Blizzards and other major storms force us indoors, to do indoor activities. No doubt everyone has heeded media reports to stock their fridge and pantry with enough food to stay fed and happy while locked up inside.
But for many there's also something of a pioneer spirit deep inside that yearns to come out when the elements act up. We light our wood stoves, gather wood for the fireplace, even cooking large batches of food evokes the days of long ago, when winters were much harsher and having enough food to last the winter meant planning, preparing and sometimes going without.
Luckily we don't have to go out and shoot a moose to feed our family anymore, but there is still a fun way to enjoy this snow with a sense of the pioneering spirit. Make maple snow cones. How's that you say? Snow cones? Aren't those the things you made with your snow cone machine when you were like 11? Actually snow scones and shaved ice have a long history, way beyond the plastic machines we played with as children.
According to the University of Chicago's Web Institute, the Roman Emperor Nero was the first to enjoy frozen ices. He was said to have sent slaves up into the mountains to bring back snow and ice. The ice was then mixed with nectar, fruit and honey.
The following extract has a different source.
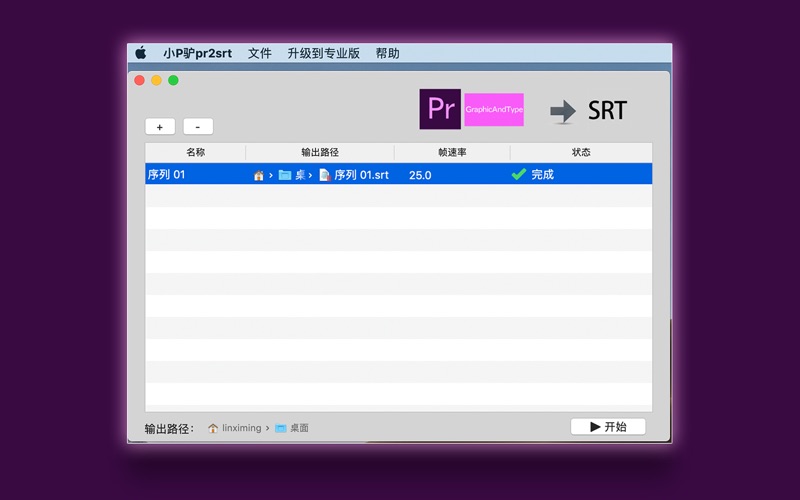This screenshot has height=500, width=800.
Task: Click the arrow icon beside SRT
Action: 563,111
In the 1800s and early 1900s, handheld shaving machines were used to make snowball desserts. When times were good out on the prairie, even the pioneers enjoyed eating snow or what they called "Snow Candy," drizzled with molasses.
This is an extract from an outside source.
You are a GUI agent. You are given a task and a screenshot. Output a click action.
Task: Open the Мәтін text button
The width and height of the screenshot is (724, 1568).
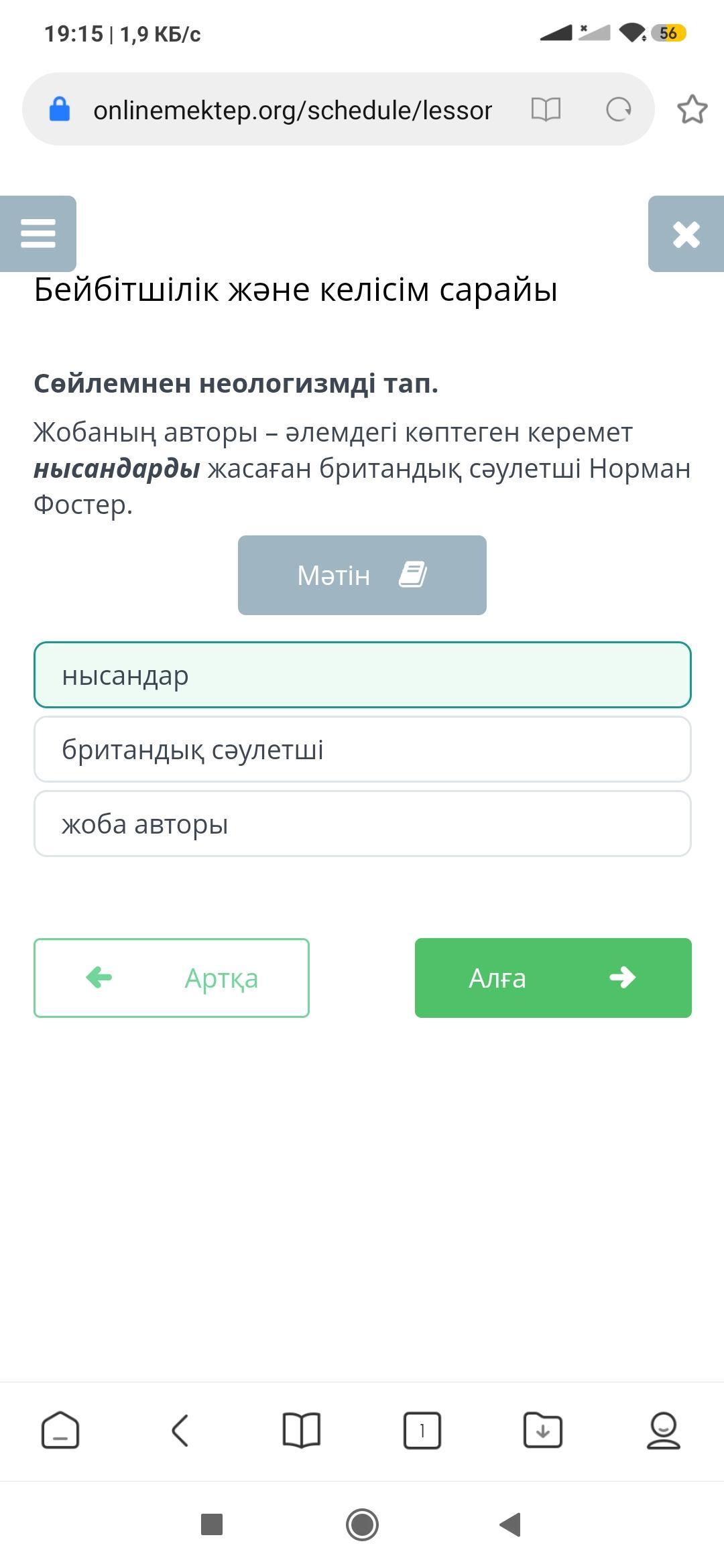coord(362,575)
"Laura and Mary each had a pan and Pa and Ma showed them how to pour the dark syrup in little streams onto the snow."
- Little House in the Big Woods, by Laura Ingalls Wilder
In 1919, Samuel Bert of Dallas sold shaved ice at the Texas State Fair , by 1920 he'd invented a snow cone making machine. In 1934 Ernest Hansen patented the first motorized ice block shaver in New Orleans. His wife, Mrs. Hansen helped create several flavors of syrup to be added to the ice, which came to be known as "Snowballs."
So now it's time for you to make your own maple snow cones.
Go outside and collect clean, pristine snow. Avoid snow that's pockmarked by debris or drippings from your roof. It also goes without saying that you should avoid any snow that isn't perfectly white.
Pack the snow tightly into a cone, a mug, glass or bowl.
Heat the maple syrup in a sauce pan until a liquid consistency. That makes the syrup easier to pour.
Enjoy. The kids will love making this, as well as eating it. I was a little skeptical at first, but it really was very good. It will be the most delicious and most natural snow cone that you'll ever eat.